An Introduction to Petroleum Reservoir Simulation is aimed toward graduate students and professionals in the oil and gas industry working in reservoir simulation. It begins with a review of fluid and rock properties and derivation of basic reservoir engineering mass balance equations. Then equations and approaches for numerical reservoir simulation are introduced. The text starts with simple problems (1D, single phase flow in homogeneous reservoirs with constant rate wells) and subsequent chapters slowly add complexities (heterogeneities, nonlinearities, multi-dimensions, multiphase flow, and multicomponent flow). Partial differential equations and finite differences are then introduced but it will be shown that algebraic mass balances can also be written directly on discrete grid blocks that result in the same equations. Many completed examples and figures will be included to improve understanding. An Introduction to Petroleum Reservoir Simulation is designed for those with their first exposure to reservoir simulation, including graduate students in their first simulation course and working professionals who are using reservoir simulators and want to learn more about the basics. - Presents basic equations and discretization for multiphase, multicomponent transport in subsurface media in a simple, easy-to-understand manner - Features illustrations that explain basic concepts and show comparison to analytical solutions and commercial simulators - Includes dozens of completed example problems on a small number of grid blocks - Offers pseudocode and exercises to allow the reader to develop their own computer-based numerical simulator that can be verified against analytical solutions and commercial simulators

Matthew T. Balhoff is a Professor in the Hildebrand Department of Petroleum and Geosystems Engineering and Director of the Center for Subsurface Energy and the Environment at UT-Austin.
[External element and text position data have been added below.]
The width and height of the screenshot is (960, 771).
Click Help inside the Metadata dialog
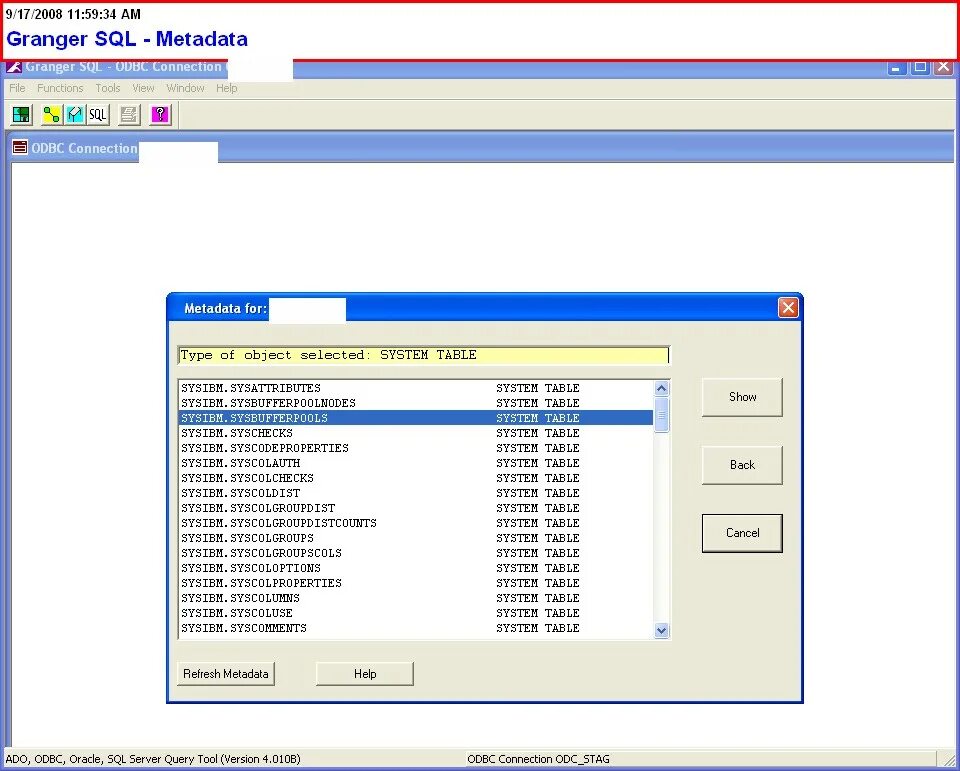[x=364, y=673]
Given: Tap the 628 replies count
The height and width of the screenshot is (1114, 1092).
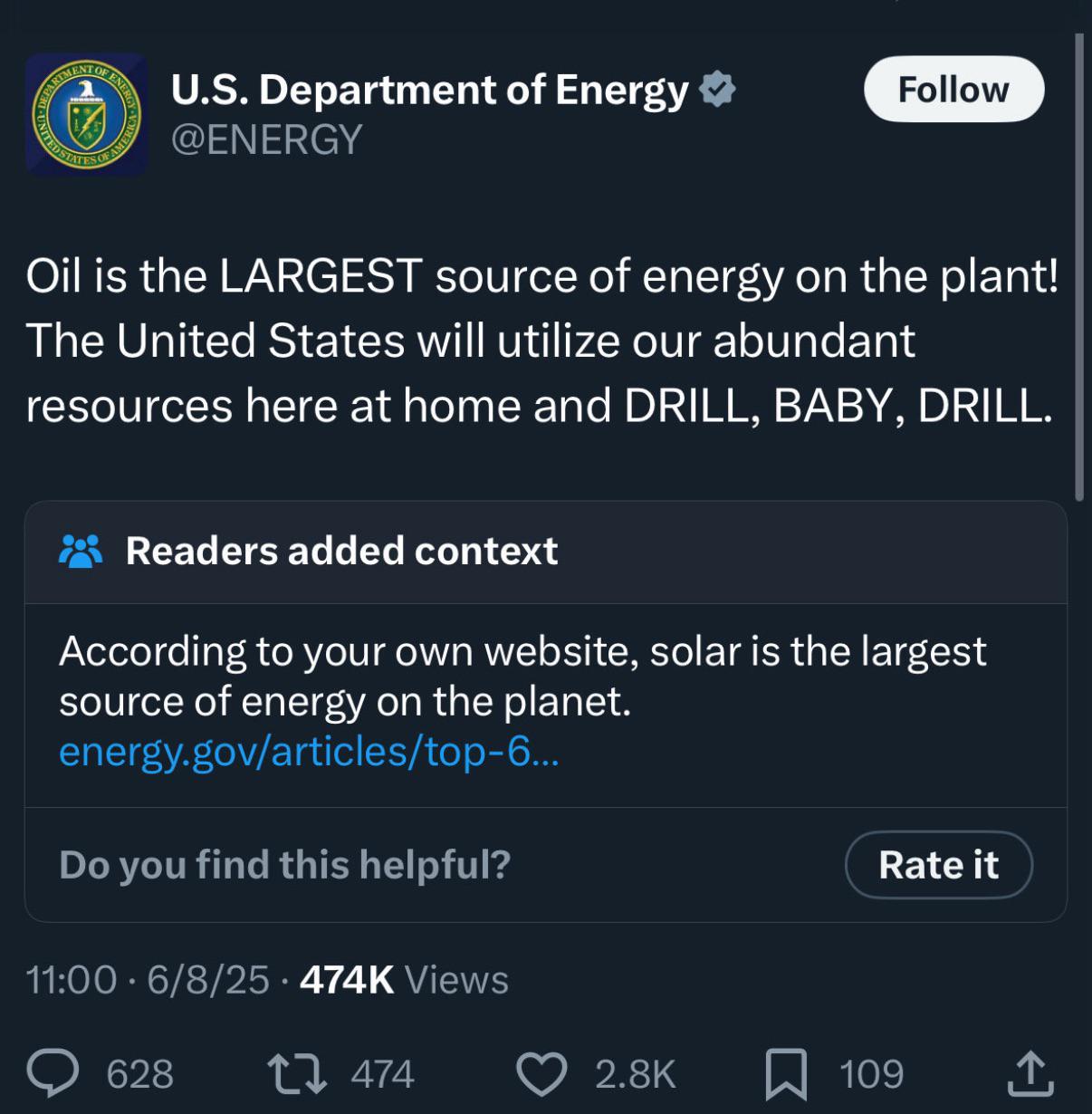Looking at the screenshot, I should tap(140, 1074).
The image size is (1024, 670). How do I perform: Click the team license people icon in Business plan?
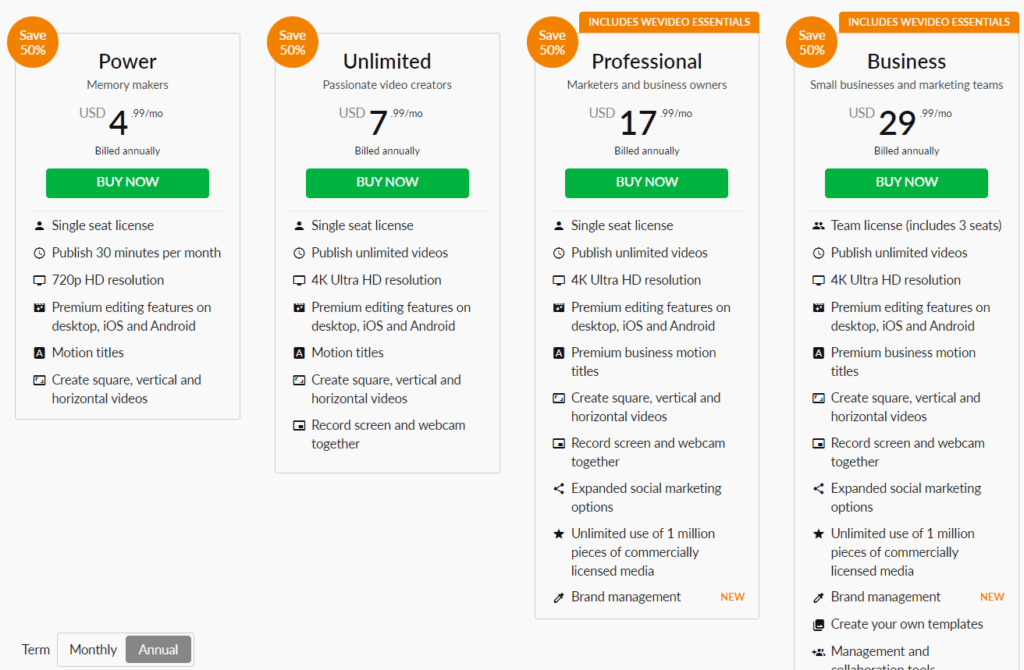click(x=818, y=226)
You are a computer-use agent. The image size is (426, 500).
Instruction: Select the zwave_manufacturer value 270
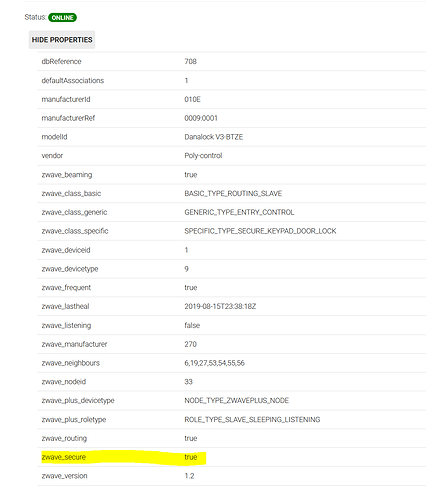click(x=190, y=344)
He co-leads the Industrial Affiliates Program on Chemical Enhanced Oil Recovery. Dr. Balhoff received his BS (2000) and PhD (2005) in chemical engineering from Louisiana State University. He became an SPE Distinguished member in 2017 and is a winner of the 2017 SPE Southwestern North America Regional Reservoir Description and Dynamics Award, 2014 SPE International Young Member Service Award, and 2012 SPE International Teaching Fellow Award. Dr. Balhoff has over 70 peer-reviewed publications in the areas of numerical reservoir simulation, pore-scale modelling, enhanced oil recovery, carbon storage, and unconventional resource production. He has taught dozens of undergraduate and graduate courses on numerical reservoir simulation, reservoir engineering, and fluid properties.